Data and Metadata Brokering – Theory and Practice from the BCube Project

Siri Jodha Singh Khalsa

Genesis and Objectives of EarthCube

In 2011 the U.S. National Science Foundation initiated EarthCube, a joint effort of NSF’s Office of Cyberinfrastructure (OCI), whose interest was in computational and data-rich science and engineering, and the Geosciences Directorate (GEO), whose interest was in understanding and forecasting the behavior of a complex and evolving Earth system. The goal in creating EarthCube was to create a sustainable, community-based and open cyberinfrastructure for all researchers and educators across the geosciences.

The NSF recognized that currently there was no infrastructure that could manage and provide access to all geosciences data in an open, transparent and inclusive manner, and that progress in geosciences would be increasingly reliant on interdisciplinary activities. Therefore, a system that enabled the sharing, interoperability and re-use of data needed to be created.

Similar efforts to provide the infrastructure needed to support scientific research and innovation is underway in other countries, most notably in the European Union guided by the European Strategy Forum on Research Infrastructures (ESFRI) and in Australia under the National Collaborative Research Infrastructure Strategy (NCRIS). The goal of all these efforts is to provide scientists, policy makers and the public with computing resources, analytic tools and educational material, all within an open, interconnected and collaborative environment.

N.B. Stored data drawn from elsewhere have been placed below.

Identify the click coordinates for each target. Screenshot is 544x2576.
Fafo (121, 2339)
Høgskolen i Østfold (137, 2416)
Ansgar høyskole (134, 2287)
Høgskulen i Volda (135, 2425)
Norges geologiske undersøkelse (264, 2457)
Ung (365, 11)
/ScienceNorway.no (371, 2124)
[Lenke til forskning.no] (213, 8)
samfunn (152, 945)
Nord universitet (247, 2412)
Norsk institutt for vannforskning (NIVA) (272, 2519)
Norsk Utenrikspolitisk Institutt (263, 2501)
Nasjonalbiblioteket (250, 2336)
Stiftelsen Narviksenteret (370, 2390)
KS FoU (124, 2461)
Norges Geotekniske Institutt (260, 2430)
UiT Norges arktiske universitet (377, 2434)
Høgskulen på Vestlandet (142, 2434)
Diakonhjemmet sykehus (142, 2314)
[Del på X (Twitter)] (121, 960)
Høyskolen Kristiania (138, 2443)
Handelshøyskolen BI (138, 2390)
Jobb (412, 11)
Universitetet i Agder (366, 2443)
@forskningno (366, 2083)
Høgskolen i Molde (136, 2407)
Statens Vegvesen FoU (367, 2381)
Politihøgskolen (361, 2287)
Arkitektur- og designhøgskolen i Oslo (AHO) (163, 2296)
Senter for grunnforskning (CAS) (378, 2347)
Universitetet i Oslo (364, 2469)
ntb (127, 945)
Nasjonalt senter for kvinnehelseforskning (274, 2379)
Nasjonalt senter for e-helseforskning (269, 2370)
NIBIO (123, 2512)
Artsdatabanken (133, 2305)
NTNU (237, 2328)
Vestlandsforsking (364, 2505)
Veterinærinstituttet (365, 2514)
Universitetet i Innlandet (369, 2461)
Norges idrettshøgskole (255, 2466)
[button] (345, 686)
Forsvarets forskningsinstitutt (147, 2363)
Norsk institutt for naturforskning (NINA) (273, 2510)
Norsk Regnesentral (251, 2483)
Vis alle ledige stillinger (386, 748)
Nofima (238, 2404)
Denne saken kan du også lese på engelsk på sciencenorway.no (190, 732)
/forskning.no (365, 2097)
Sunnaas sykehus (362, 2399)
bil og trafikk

The Nature of Infrastructure Development

The building of infrastructure is as much a social endeavor as technical one. Bowker, et al. () emphasized that information infrastructures are more than the data, tools and networks comprising the technical elements, but also involve the people, practices, and institutions that lead to the creation, adoption and evolution of the underlying technology. The NSF realized that a cyberinfrastructure, to be successful, must have substantial involvement of the target community through all phases of its development, from inception to deployment. In fact, studies have shown infrastructure evolves from independent and isolated efforts and there is not a clear point where “deployment” is complete (). The fundamental challenge was the heterogeneity of scientific disciplines and technologies that needed to cooperate to accomplish this goal, and the necessity of getting all stakeholders to cooperate in its development. A compounding factor is that while technology evolves rapidly, people’s habits, work practices, cultural attitudes towards data sharing, and willingness to use other’s data, all evolve more slowly. How the relationship of people to the infrastructure evolves determines whether it succeeds or fails.

A significant element of NSF’s strategy for building EarthCube was to make it a collective effort of geoscientists and technologists from the start, in hopes of ensuring that what was developed did indeed serve the needs of geoscientists and would in fact find widespread uptake. A series of community events and end-user workshops spanning the geoscience disciplines were undertaken with the dual goals of gathering requirements for EarthCube and building a community of geoscientists willing to engage with and take ownership of the EarthCube process.

NSF began issuing small awards to explore concepts for EarthCube. These were followed by the funding of an initial set of “building blocks” meant to demonstrate potential components of EarthCube. The Brokering Building Block (BCube) was one of these awards. BCube sought both to solve real problems of interoperability that geoscientist face in carrying out research, while also studying the social aspects of technology adoption.

The Challenge of Cross-Disciplinary Interoperability

Interoperability has many facets and can be viewed from either the perspective of systems or people. Systems are interoperable when they can exchange information without having to know the details of each other’s internal workings. Likewise, people view systems or data as interoperable when they don’t have to learn the intricacies of each in order to use them. When systems are interoperable users of those systems should have uniform access and receive harmonized services and data from them. This is the vision of EarthCube. Delivering on that vision can be considered the ‘Grand Challenge’ of information technology as applied to the geosciences.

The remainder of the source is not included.